退職給付に係る未認識数理計算上の差異、未認識過去勤務費用の会計処理の方法は、連結財務諸表におけるこれらの会計処理の方法と異なっています。

 

(3) 連結納税制度からグループ通算制度への移行に係る税効果会計の適用

当社は、翌事業年度から、連結納税制度からグループ通算制度へ移行することとなります。ただし、「所得税法等の一部を改正する法律」(令和2年法律第8号)において創設されたグループ通算制度への移行及びグループ通算制度への移行にあわせて単体納税制度の見直しが行われた項目については、「連結納税制度からグループ通算制度への移行に係る税効果会計の適用に関する取扱い」(実務対応報告第39号 2020年3月31日)第3項の取扱いにより、「税効果会計に係る会計基準の適用指針」(企業会計基準適用指針第28号 2018年2月16日)第44項の定めを適用せず、繰延税金資産及び繰延税金負債の額について、改正前の税法の規定に基づいております。

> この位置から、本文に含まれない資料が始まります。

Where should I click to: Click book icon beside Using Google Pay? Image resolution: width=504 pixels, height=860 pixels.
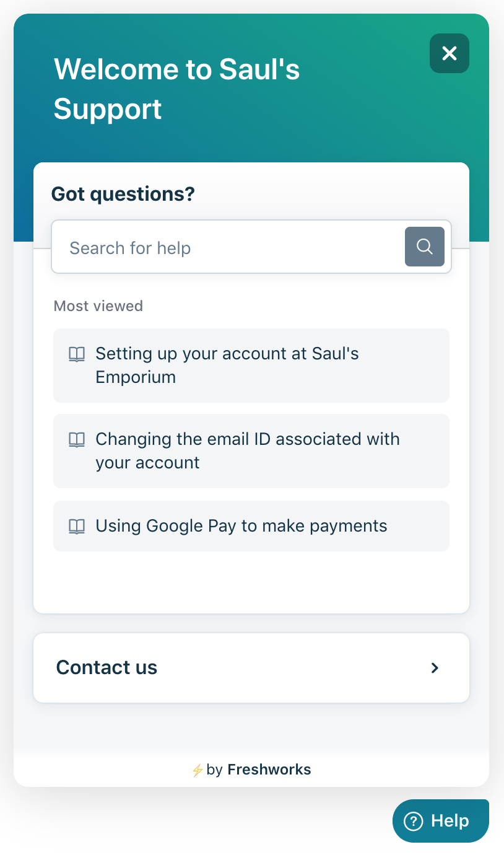(77, 527)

なお、翌事業年度の期首から、グループ通算制度を適用する場合における法人税及び地方法人税並びに税効果会計の会計処理及び開示の取扱いを定めた「グループ通算制度を適用する場合の会計処理及び開示に関する取扱い」(実務対応報告第42号 2021年8月12日)を適用する予定であります。

 

 

(重要な会計上の見積り)

会計上の見積りは、財務諸表作成時に入手可能な情報に基づいて合理的な金額を算出しております。当事業年度の財務諸表に計上した金額が会計上の見積りによるもののうち、翌事業年度の財務諸表に重要な影響を及ぼすリスクがある項目は以下のとおりです。

 

1. 石油製品精製事業における棚卸資産の評価

(1)当事業年度の財務諸表に計上した金額

 貸借対照表に計上した棚卸資産117,831百万円(前事業年度80,647百万円)に係る評価損の要否を判断するため、総平均法による原価法に基づく帳簿価額と、事業年度末における正味売却価額又は再調達原価との比較検討を行いました。検討の結果、帳簿価額が事業年度末における正味売却価額又は再調達原価を超えている棚卸資産について、棚卸資産評価損162百万円(同403百万円)を認識し、期首戻入額との差額△240百万円(同△19,622百万円)を損益計算書の売上原価に計上しました。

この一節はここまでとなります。